> What the task asks: Report the count of lines with "agent" in the data below, and no other words.
════════════════════
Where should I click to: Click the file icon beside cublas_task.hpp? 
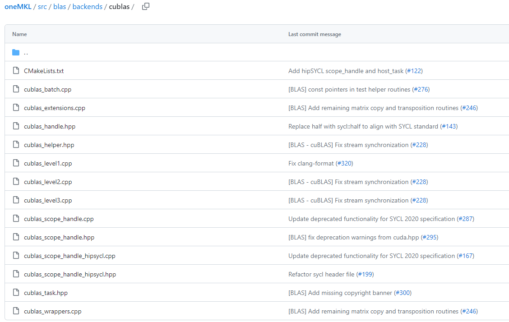16,293
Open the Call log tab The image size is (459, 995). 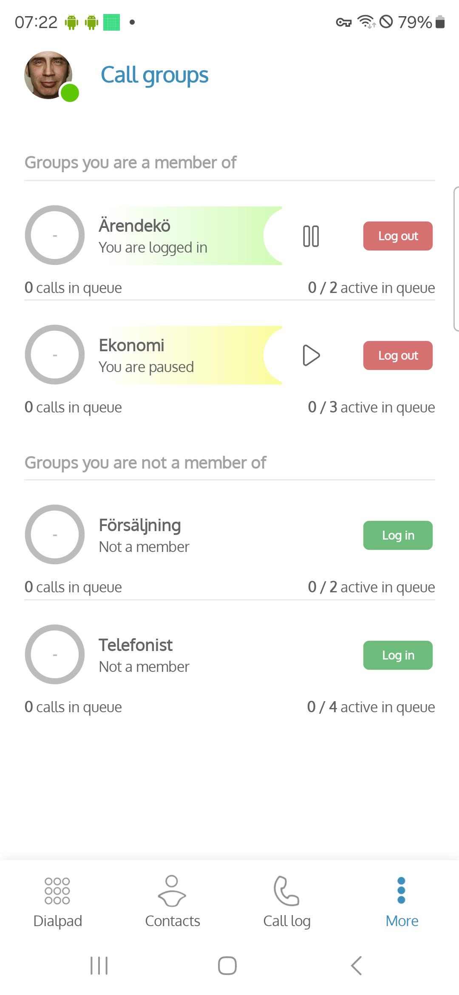287,901
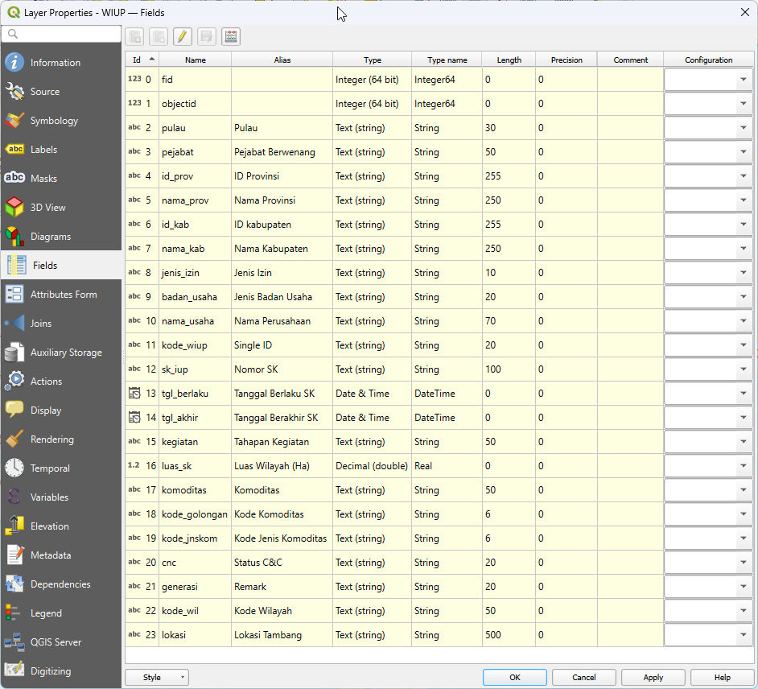758x689 pixels.
Task: Switch to the Information tab
Action: [x=55, y=63]
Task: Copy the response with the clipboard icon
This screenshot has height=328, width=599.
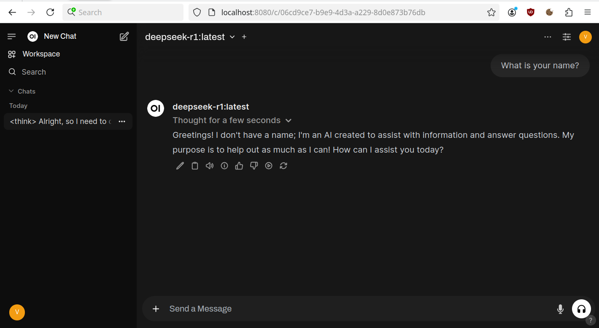Action: pyautogui.click(x=195, y=166)
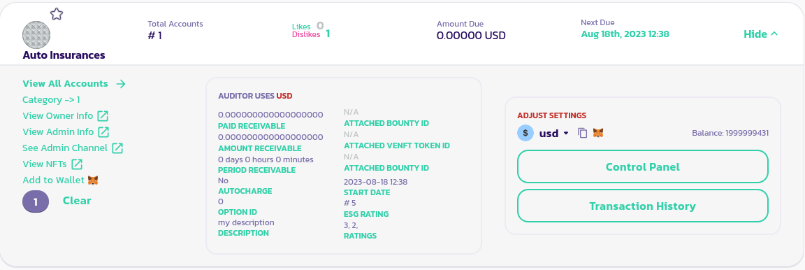Click the MetaMask fox icon next to usd

point(598,133)
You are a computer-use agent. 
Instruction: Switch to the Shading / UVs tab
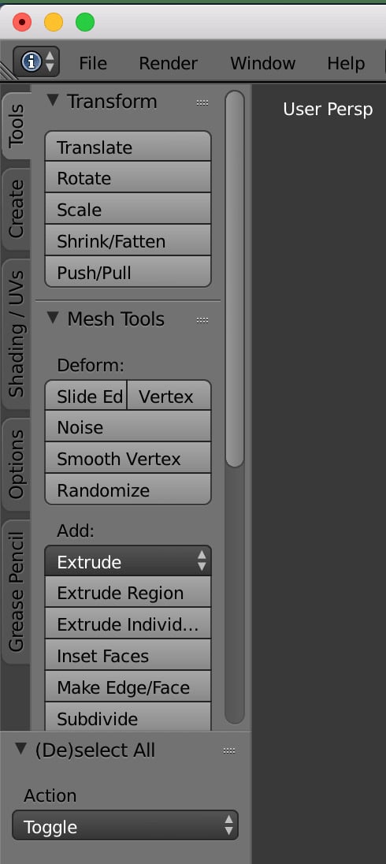16,334
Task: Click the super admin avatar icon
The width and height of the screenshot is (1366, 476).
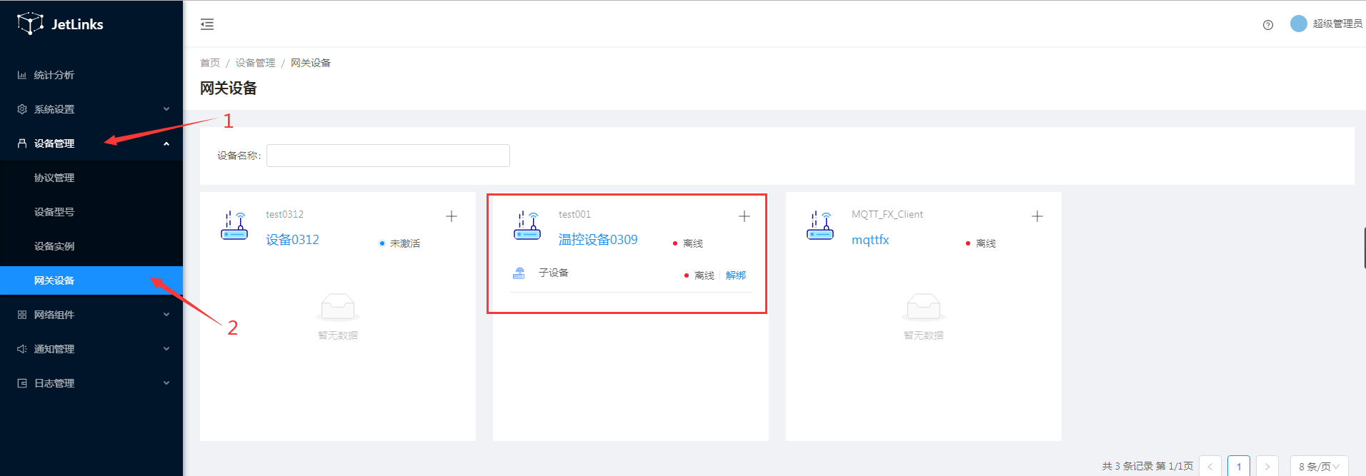Action: [1298, 24]
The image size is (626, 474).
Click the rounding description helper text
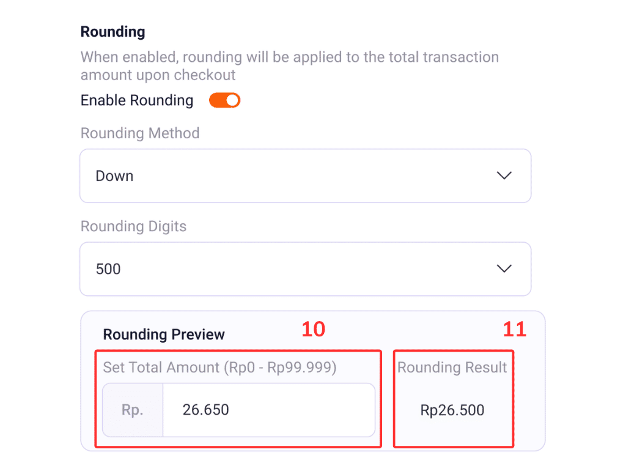click(289, 66)
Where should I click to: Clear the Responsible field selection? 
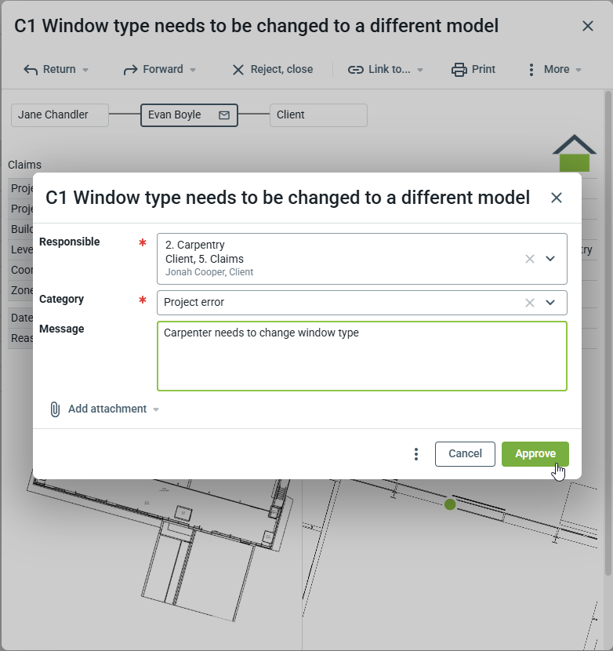coord(530,259)
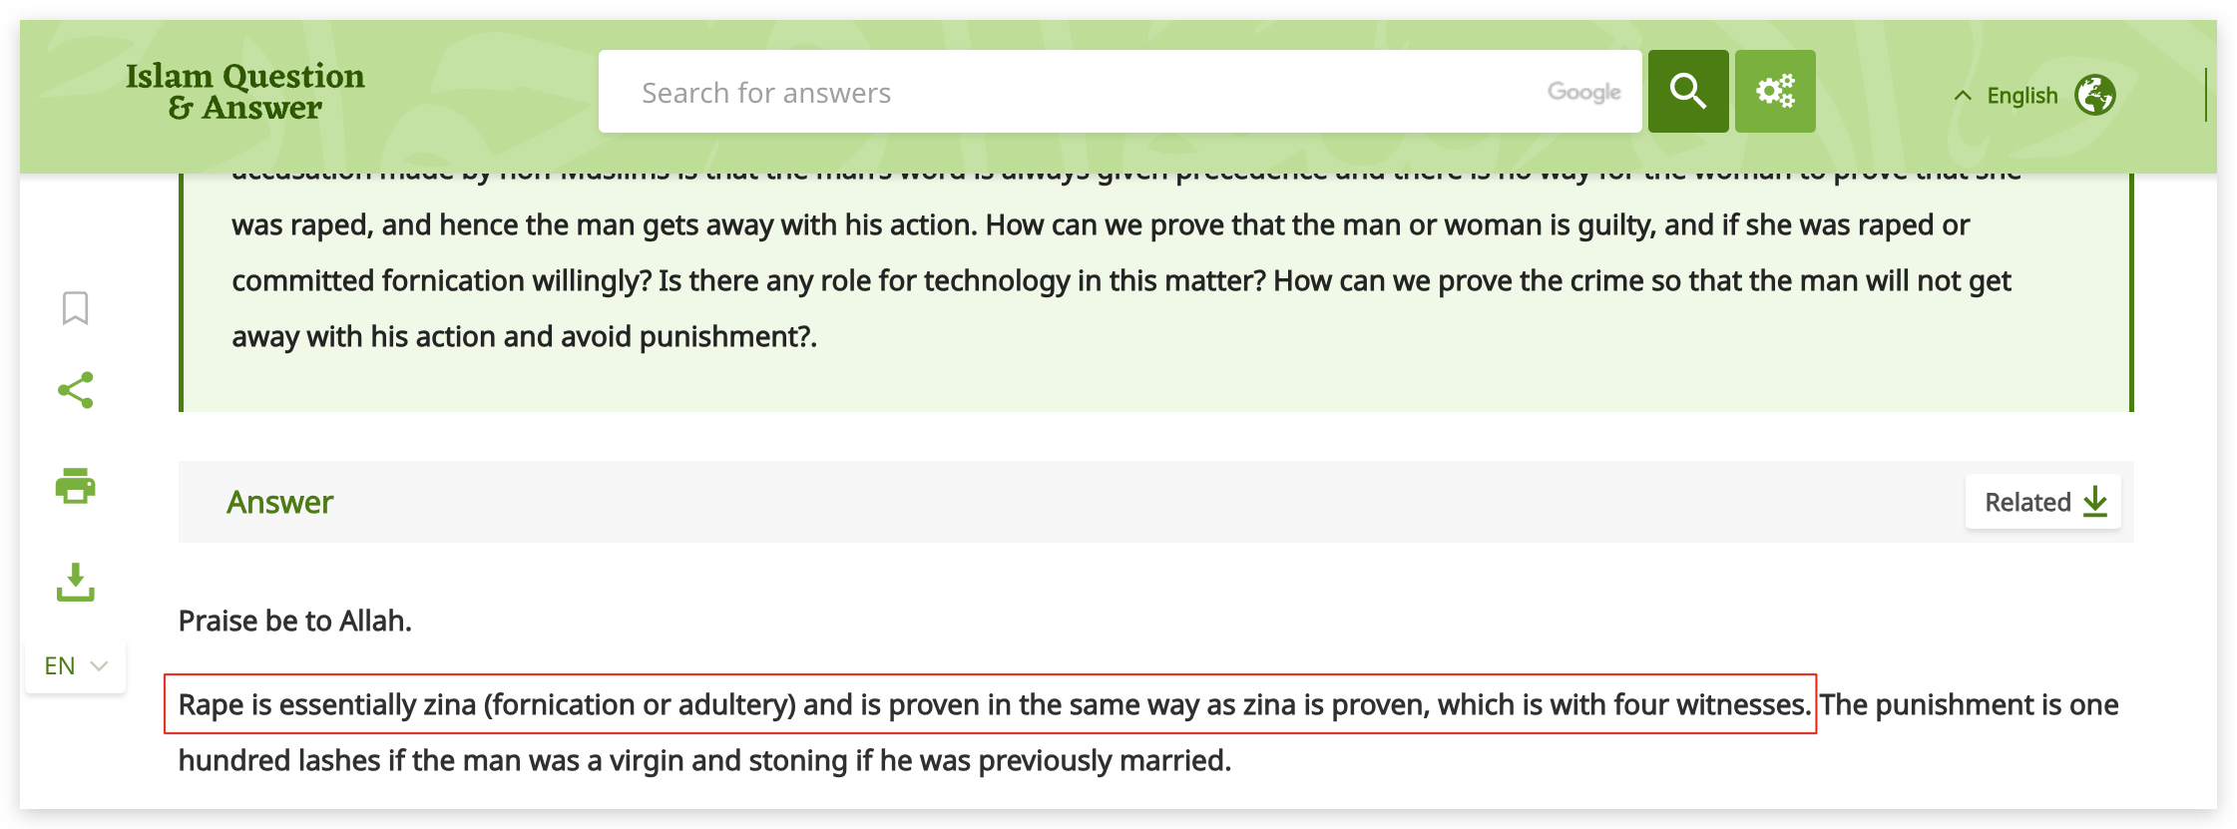
Task: Print the page using the printer icon
Action: click(x=76, y=486)
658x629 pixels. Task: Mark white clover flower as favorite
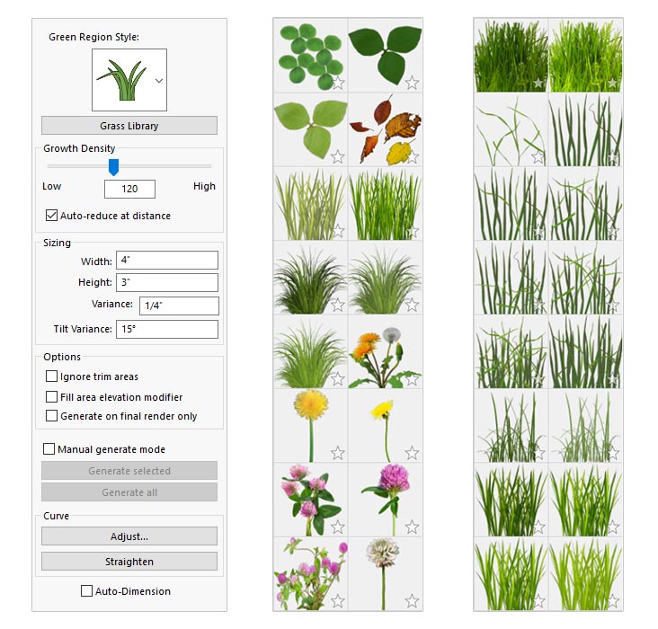click(412, 599)
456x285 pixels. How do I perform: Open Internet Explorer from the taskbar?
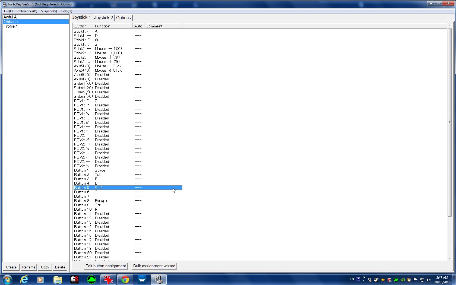pyautogui.click(x=24, y=279)
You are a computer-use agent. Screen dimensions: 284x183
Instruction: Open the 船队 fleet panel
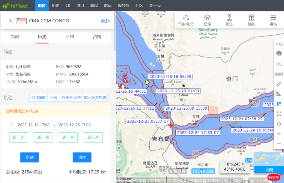pyautogui.click(x=251, y=20)
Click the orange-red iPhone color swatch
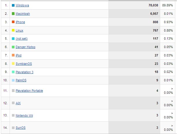 [x=13, y=22]
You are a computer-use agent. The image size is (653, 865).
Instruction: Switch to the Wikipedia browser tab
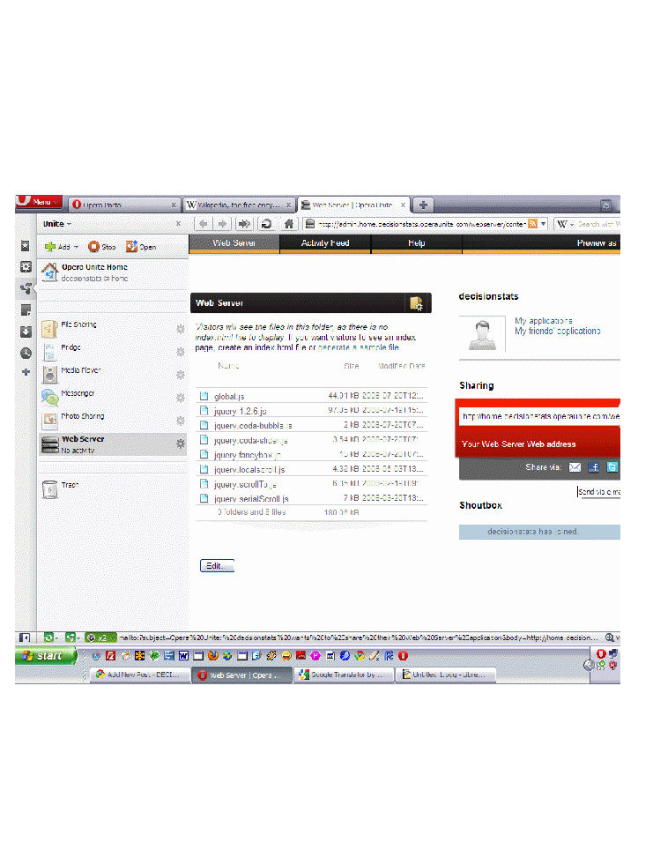click(x=238, y=205)
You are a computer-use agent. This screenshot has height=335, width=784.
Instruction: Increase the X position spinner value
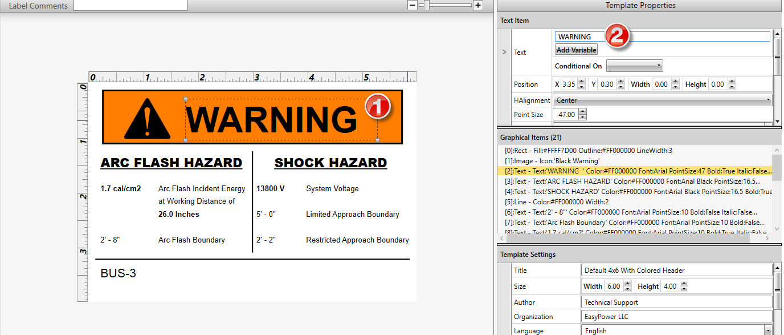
════════════════════
> Solution below: 4